Sebagai guru honorer selama 3 tahun, ia menerima gaji Rp 500.000 per bulan dari sekolah tersebut. Tentu gaji Rp 500.000 tidak bisa menutupi kebutuhan keluarga, sehingga sepulang mengajar, Aripudin harus membantu istrinya berjualan makanan.
Dari tarif sederhana, sebagian besar untuk biaya transportasi.
Dana insentif
Plt Kepala Dinas Pendidikan Kabupaten Lebak Abdul Malik mengatakan pemerintah daerah telah memberikan dana insentif bagi guru honorer di SD dan SMP sebesar Rp 600.000 per bulan untuk memberikan motivasi dan semangat mengajar.
Selama ini, guru honorer telah memberikan kontribusi besar bagi pendidikan anak bangsa. Mereka tetap semangat dan ikhlas bekerja dalam melaksanakan kegiatan belajar mengajar (KBM) di sekolah.
“Kami mengapresiasi guru honorer yang ikut mencerdaskan anak bangsa, meski penghasilannya relatif rendah,” ujarnya.

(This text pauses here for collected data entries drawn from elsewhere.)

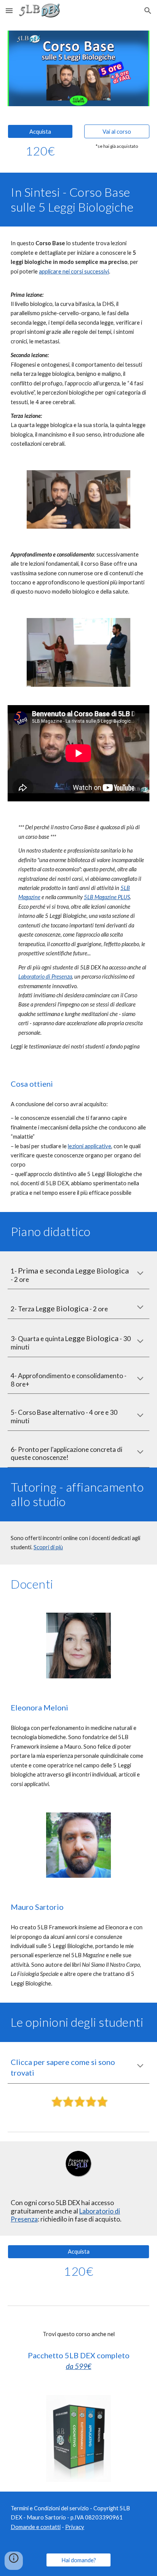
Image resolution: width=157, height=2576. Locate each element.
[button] (9, 10)
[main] (40, 150)
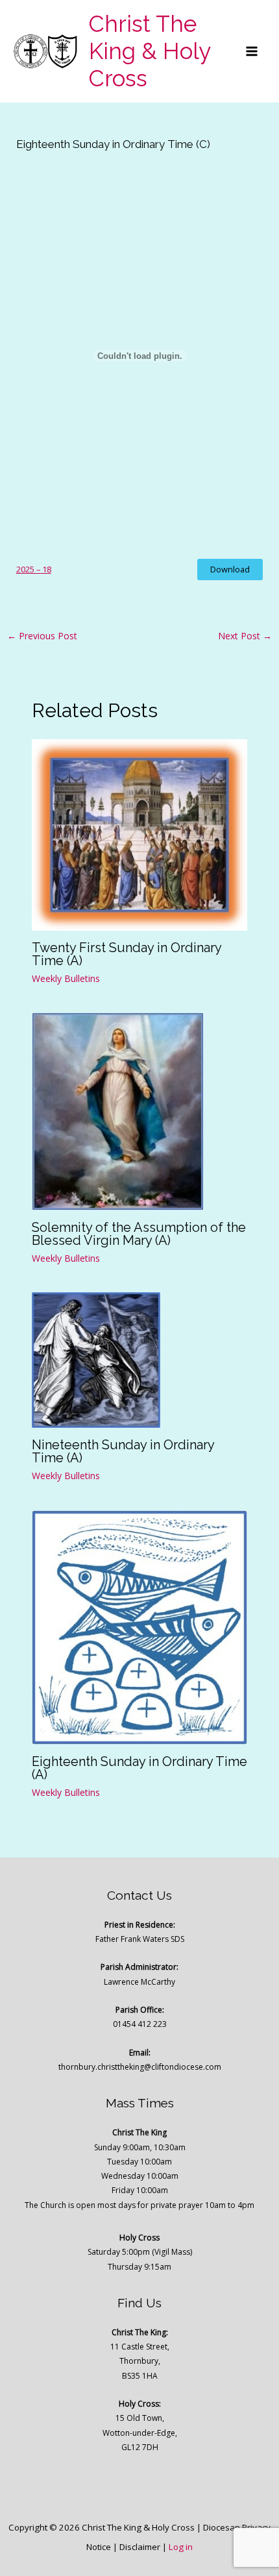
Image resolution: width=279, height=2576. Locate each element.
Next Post (245, 636)
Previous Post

Pemerintah daerah juga berkomitmen membantu Guru Honorer untuk diangkat menjadi PPPK.
Pada 2022, menurut dia, sebanyak 1.501 guru akan dilatih menjadi tenaga honorer menjadi PPPK. Tujuannya, ke depan semua guru honorer di SD dan SMP diangkat menjadi PPPK.
Kekurangan guru
Meski berstatus honorer, kualitas dan kapasitas guru honorer terus ditingkatkan melalui optimalisasi musyawarah guru mata pelajaran dan pokja guru di sekolah dasar dan menengah.
Sejauh ini, keterampilan guru honorer telah menunjukkan kemajuan dalam kompetensi inti yang mencakup empat bidang, yaitu pedagogik, personal, profesional, dan sosial.
Memiliki pemahaman dan kemampuan terhadap empat kompetensi inti akan berdampak pada peningkatan mutu pendidikan di Kabupaten Lebak.
Peningkatan kompetensi guru mutlak diperlukan dengan mengoptimalkan musyawarah guru mata pelajaran (MGMP) dan kelompok kerja guru (KKG).
Selama ini satu-satunya cara untuk meningkatkan kompetensi guru adalah MGMP dan KKG sebagai wahana pembinaan dan kemandirian pendidik untuk mengasah kemampuan pedagogik.
“Kami juga mendorong seluruh guru agar berkompeten dan profesional dalam mencetak anak bangsa yang berkualitas,” ujarnya.
Wakil Bupati Lebak Ade Sumardi mengatakan, hingga saat ini Kabupaten Lebak kekurangan 4.698 guru, yang terdiri dari 3.250 guru SD dan 1.448 guru SMP.
Saat ini terdapat 5.614 guru SD dengan 137.207 siswa yang tersebar di 775 sekolah, sedangkan guru SMP sebanyak 2.637 orang dan 46.930 siswa yang tersebar di 222 sekolah. Angka tersebut termasuk guru tetap.
Keberadaan guru honorer selama ini sangat bermanfaat bagi pemerintah daerah karena tanpa mereka bisa dipastikan banyak sekolah yang tidak memiliki guru.
“Kami mendorong guru honorer untuk tetap sabar dan semangat mengajar di sekolah, meski penghasilannya tidak seberapa,” kata Ade.